Солдаты и рабочие явно торопят события, спрашивают, когда большевики арестуют Временное правительство. Троцкий отвечает, что ничего подобного не будет, если только Керенский не откажется повиноваться решениям съезда. Тем временем Ленин не находит себе места. Он пишет очередное гневное письмо в Смольный: «Положение донельзя критическое. Яснее ясного, что промедление в восстании смерти подобно. Изо всех сил убеждаю товарищей, что теперь все висит на волоске… Надо во что бы то ни стало, сегодня вечером, сегодня ночью арестовать правительство, обезоружив (победив, если будут сопротивляться) юнкеров и т. д. Нельзя ждать!! Можно потерять все!!» Это письмо он отдает квартирной хозяйке — чтобы она отнесла его Троцкому и другим большевикам.
Она уходит около четырех часов дня. Ленин страшно нервничает и к восьми вечера понимает, что больше не может сидеть на месте. «Ушёл туда, куда Вы не хотели, чтобы я уходил», — пишет он записку хозяйке и выходит на улицу. Узнать его невозможно — мало того, что он без привычных усов и бороды, так он еще и замотал лицо платком — как будто у него болит зуб.
Споры близоруких
Керенский еще утром 24 октября приезжает на заседание предпарламента. Выступает ярко и убедительно, говорит, что ждать нельзя, требует санкционировать арест большевиков. Дебаты продолжаются до позднего вечера. В защиту большевиков выступает Мартов: «Репрессии не могут заменить необходимости удовлетворения нужд революции». Ему кричат из зала: «Министр иностранных дел будущего кабинета большевиков!». «Я близорук и не вижу, говорит ли это министр иностранных дел будущего кабинета Корнилова», — отвечает Мартов.
Ближе к ночи глава предпарламента эсер Николай Авксентьев стыдливо говорит Керенскому, что большинство проголосовало за то, чтобы осудить военную мобилизацию большевиков, потребовать от правительства начать мирные переговоры и передать всю землю в руки земельных комитетов. Керенский кричит, что это вызов Временному правительству, оно в подобных подсказках не нуждается и будет действовать самостоятельно. И убегает совещаться с министрами.
Весь день продолжается подготовка к выступлению большевиков — к Зимнему дворцу стягиваются войска, потенциально верные Временному правительству: воспитанники военных училищ (юнкера) и женские батальоны. На солдат столичного гарнизона правительство положиться не может. Бойцы Самокатного батальона, которые раньше охраняли Зимний дворец, заявляют, что более не желают служить правительству, и уходят из казарм на стихийный митинг.

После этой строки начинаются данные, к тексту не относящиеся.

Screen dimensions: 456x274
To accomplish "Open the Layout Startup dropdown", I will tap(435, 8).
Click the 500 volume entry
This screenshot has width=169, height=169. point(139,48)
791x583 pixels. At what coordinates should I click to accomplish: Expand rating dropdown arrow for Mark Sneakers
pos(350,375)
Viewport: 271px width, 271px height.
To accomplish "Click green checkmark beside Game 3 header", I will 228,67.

Впрочем, с женщинами и юношами тоже не все гладко. К Зимнему дворцу привозят 1-й Петроградский женский батальон. Когда женщинам сообщают, что их вызвали для защиты дворца, а не «парада», как говорили раньше, большая часть требует вернуть их обратно в казармы. Всего к вечеру вокруг Зимнего дворца собрано 200 женщин, примерно две тысячи учащихся школы прапорщиков и чуть больше сотни офицеров.
Вечером командующий столичным военным округом приказывает развести все мосты — но выполнить этот приказ не удается. Женский батальон боится подойти к Троицкому мосту, потому что его прикрывают пушки Петропавловской крепости — а ее гарнизон, как обычно, за большевиков.
Отряд юнкеров приходит, чтобы сменить караул у здания Центрального телеграфа, но прежняя охрана не хочет уходить. Она перешла на сторону большевиков и прогоняет юнкеров. Ночью солдаты захватывают стоящий рядом с телеграфом почтамт.
Восстание еще не началось, ни одного выстрела не сделано, Троцкий продолжает в Смольном уговаривать товарищей не спешить. Но власть Временного правительства уже незаметно рассыпалась — куда более тихо и бескровно, чем в начале Февральской революции.
Силы на исходе
Ленин тем временем пробирается к Смольному. В биографиях напишут позже, что его путь полон опасностей, повсюду якобы свирепые юнкера, готовые его расстрелять. Это очевидная постправда — в столице нет такого количества верных правительству юнкеров, да и лидера большевиков в гриме узнать невозможно. Только на входе во дворец у него возникает проблема: нет пропуска. Но ему все же удается пробраться внутрь в толпе рабочих.